Splitpin wrote:Kelvin and Doug ... Im fascinated by this vegetation thing .
Doug , you made it sound (to my non scenery building mind) like this thing just goes off and puts trees and things where they should be ... you said its been running for 12 hours now ...what is it ?
Yes, there's a guy in the Netherlands, Arno, who runs the FSDeveloper.com site, and he builds some tools which revolutionise scenery development. In this case, the main tool is Scenproc, which is a procedural scenery builder -- you feed it data, and it creates autogen, or non-autogen placed objects. I did a
blog post about this toola long time ago, but since then it has had a lot of features added. Arno is constantly working on these tools, and he is always finding ways to improve the automation.
It does rely on available data, to a large extent, and there isn't always data available. For instance, for Wellington I used Scenproc with the Wellington building footprint data to place nearly every house in Wellington automatically. Normally I'd do this by drawing a footprint for each house, which can take months for a typical scenery, so being able to automate this is a godsend. However there are only building footprints for Wellington and Christchurch, so the rest either need to be done in Annotator, one by one, or we need to find another way.

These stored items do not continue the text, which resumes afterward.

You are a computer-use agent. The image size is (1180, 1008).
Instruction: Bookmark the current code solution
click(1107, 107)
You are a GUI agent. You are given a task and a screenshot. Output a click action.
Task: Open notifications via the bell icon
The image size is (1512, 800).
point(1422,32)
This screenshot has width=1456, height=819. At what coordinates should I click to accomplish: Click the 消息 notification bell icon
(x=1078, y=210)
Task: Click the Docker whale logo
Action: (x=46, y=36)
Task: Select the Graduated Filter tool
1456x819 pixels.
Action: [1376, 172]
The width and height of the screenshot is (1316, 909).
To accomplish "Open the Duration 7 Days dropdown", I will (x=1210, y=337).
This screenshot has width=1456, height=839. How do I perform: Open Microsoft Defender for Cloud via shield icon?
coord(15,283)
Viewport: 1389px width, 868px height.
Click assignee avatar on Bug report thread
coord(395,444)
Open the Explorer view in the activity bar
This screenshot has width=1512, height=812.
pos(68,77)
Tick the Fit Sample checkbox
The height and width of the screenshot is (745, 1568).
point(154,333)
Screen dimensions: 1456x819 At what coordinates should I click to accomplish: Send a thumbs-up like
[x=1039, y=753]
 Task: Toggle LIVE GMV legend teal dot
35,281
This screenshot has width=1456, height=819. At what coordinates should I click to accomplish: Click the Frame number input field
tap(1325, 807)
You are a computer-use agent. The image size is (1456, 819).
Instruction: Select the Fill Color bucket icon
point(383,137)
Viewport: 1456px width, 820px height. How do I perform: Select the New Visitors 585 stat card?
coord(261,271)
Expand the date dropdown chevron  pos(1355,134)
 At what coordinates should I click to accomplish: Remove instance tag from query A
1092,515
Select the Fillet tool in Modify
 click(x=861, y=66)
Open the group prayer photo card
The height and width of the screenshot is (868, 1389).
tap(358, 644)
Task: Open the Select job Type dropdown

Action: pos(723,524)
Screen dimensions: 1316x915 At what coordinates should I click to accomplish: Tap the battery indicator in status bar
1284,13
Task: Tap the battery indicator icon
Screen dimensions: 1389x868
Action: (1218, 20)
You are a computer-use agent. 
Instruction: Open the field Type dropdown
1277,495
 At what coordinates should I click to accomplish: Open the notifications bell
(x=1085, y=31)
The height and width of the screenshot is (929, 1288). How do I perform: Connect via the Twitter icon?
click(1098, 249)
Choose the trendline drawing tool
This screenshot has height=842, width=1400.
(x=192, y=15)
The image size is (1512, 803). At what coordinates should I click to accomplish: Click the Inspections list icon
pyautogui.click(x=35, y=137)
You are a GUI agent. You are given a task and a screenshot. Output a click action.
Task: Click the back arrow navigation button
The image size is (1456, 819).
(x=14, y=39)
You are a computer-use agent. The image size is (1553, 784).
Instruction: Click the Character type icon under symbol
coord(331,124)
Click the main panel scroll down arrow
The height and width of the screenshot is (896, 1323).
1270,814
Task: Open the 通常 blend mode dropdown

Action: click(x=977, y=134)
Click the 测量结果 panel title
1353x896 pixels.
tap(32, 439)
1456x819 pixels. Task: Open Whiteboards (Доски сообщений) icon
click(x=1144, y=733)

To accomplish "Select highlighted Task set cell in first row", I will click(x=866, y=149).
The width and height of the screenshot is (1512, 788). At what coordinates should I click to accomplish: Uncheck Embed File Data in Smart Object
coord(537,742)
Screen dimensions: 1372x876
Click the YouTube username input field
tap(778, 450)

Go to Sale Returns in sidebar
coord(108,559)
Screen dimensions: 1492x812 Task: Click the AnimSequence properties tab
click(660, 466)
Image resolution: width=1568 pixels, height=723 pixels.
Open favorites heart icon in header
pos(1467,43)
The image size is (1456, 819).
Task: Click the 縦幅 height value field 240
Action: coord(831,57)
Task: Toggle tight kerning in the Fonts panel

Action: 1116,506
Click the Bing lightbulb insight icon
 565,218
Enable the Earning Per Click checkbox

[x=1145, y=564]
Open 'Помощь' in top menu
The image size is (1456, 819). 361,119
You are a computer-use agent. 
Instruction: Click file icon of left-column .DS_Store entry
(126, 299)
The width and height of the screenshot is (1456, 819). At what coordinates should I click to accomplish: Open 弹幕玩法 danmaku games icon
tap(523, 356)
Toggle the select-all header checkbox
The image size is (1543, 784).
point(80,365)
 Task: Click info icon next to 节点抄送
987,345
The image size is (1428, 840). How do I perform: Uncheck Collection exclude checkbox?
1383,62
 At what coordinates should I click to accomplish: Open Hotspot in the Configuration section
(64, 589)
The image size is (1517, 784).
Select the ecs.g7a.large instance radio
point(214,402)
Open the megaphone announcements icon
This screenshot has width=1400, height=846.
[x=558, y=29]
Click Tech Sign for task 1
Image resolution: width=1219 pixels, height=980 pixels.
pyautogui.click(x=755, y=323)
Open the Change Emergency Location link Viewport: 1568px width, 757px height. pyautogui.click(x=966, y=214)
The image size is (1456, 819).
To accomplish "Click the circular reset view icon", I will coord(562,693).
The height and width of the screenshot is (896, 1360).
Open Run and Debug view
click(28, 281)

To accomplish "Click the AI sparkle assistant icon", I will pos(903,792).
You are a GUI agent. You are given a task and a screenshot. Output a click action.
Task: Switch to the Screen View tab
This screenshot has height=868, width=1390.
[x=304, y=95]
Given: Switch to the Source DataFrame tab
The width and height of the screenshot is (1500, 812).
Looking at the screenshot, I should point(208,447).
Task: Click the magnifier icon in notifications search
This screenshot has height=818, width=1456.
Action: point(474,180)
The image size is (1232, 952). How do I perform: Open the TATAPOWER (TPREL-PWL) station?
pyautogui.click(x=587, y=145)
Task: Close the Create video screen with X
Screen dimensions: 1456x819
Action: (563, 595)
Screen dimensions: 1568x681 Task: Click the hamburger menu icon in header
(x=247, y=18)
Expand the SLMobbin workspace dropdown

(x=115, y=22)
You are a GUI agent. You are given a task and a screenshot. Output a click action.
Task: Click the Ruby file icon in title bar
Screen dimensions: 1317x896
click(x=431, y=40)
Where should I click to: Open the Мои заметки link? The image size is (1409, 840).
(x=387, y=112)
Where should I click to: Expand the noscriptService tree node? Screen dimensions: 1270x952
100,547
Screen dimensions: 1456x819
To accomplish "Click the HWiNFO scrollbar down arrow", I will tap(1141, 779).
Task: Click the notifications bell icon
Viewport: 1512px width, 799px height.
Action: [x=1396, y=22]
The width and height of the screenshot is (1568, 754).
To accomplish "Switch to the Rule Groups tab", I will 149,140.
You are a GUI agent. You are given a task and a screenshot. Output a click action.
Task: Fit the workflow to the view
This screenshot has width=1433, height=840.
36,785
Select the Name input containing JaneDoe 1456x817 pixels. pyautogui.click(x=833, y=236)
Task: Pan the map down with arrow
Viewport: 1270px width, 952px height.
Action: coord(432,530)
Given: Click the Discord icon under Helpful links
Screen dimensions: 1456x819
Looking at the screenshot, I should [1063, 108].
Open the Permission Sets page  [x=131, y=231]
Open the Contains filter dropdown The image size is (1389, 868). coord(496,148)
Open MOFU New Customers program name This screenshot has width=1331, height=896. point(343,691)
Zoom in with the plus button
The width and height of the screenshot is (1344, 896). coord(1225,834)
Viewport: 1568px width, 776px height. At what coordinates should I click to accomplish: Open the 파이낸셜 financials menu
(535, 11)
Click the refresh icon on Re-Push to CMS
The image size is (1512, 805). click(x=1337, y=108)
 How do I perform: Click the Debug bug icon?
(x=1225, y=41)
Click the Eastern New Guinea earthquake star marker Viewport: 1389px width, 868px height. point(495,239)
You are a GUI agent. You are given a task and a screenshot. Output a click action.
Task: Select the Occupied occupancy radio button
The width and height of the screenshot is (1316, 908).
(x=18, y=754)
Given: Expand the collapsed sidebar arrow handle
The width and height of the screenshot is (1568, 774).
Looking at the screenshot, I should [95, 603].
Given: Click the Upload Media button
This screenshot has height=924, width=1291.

One other way is to have a way of determining what's what from the aerial imagery. Arno has been working on this for ScenProc, and he is getting to the point where it can be very useful for placing buildings automatically. I haven't tried this yet, as I still tend to hand-place, but one day we'll get to the stage where you can feed it an image, and it'll create all the buildings and vegetation.
LINZ does have some very nice vector data for vegetation -- for instance, you can download a vector file for all the major native bush coverage in NZ, and Scenproc will create autogen from this. I use this for the Subscription -- there's always a 'first pass' where I use scenproc to place the large areas of vegetation, then add the rest by 'hand'.